Bryan H:
If you install an application for exactly one users, like MJ does, the directories and files created by this installation are getting the ownership of the current loged in user. If you want to reinstall MJ for different users, you have to give them the right to modify and delete the files. So go to the security-options of this (installation!) folder (it is somewhere below the properties box accessed by right mousebutton) and check, if you gave all users (or the once in question here) the full access rights. This should solve problem number one. Maybe even give, for testing purposes, everyone access to everything _in this folder_ (and _for_ this folder). You may even have to give full access to the "program files"-folder. After installation you may take this right away again (but not the other ones, because there is a database-file in the installation-folder, which changes).
You can check, if you did everything right, by typing "md testfolder" in the "program files"-folder in a command-line. If there is no error, you can remove the created folder by "rd testfolder" again. And you might edit a textfile in the MJ-application-folder (create one) and save it. If there is no error, you have the necessary rights. Then install with that user.
If this doesn't help, you have to check, sorry for that, that the files created by the installation in the system-directory are created using the above described rights. They have to be overwritable by all users also (by default, setup-program shouldn't try to overwrite systemfiles with the same version, but you never know, right?).
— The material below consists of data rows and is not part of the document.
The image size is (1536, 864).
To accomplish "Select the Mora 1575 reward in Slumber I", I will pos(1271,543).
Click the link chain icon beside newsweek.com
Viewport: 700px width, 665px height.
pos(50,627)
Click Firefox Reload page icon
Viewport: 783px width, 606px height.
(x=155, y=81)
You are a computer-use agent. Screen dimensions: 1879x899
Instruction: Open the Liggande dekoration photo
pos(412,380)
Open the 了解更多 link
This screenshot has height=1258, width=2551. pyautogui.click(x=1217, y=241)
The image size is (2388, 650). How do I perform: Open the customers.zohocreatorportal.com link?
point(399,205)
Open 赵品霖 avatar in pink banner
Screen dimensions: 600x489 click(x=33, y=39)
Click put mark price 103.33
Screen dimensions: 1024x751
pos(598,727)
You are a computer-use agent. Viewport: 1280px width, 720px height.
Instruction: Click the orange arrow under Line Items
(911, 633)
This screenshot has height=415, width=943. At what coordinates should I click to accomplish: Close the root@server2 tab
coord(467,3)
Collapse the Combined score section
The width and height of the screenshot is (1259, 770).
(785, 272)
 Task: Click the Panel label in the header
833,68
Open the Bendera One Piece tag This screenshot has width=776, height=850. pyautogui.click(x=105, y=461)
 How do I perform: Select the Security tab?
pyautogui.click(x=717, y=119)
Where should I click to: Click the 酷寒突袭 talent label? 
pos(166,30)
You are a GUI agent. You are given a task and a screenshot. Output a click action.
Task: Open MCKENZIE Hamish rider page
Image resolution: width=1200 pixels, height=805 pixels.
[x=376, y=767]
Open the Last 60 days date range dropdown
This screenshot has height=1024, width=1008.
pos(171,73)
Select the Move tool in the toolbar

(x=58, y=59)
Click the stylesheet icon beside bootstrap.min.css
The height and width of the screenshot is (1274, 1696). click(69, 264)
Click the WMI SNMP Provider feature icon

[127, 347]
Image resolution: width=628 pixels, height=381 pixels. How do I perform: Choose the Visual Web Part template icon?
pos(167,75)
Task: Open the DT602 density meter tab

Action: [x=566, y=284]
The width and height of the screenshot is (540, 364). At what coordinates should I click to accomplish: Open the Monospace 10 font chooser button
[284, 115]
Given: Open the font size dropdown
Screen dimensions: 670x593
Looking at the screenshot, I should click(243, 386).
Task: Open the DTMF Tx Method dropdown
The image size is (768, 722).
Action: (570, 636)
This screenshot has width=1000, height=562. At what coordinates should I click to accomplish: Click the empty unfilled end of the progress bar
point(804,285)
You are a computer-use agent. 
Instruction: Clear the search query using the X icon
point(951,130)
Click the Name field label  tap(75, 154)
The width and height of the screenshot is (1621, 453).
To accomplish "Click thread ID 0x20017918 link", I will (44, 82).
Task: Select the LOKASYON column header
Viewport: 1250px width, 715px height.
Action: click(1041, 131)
The reason for all of this is the security feature of WinXP. If a setup-program doesn't recognize a multiuser environment and only installs as a single-user application, what quite much applications do, they are all installed by the rights of the person installing (because in WinXP (and 2K) this is the default). That's the reason why nobody but the admin should install software. But he has to give access to all users on the system, too. If the setup of an application creates registry-keys, they're mostly in the user-tree (that's the reason for reinstalling the application with different user-logins; many application can't handle empty reg.-settings). So there should be no problem with that. And even if it is, you may edit the security-settings for registrykeys also (but I don't think this is necessary here).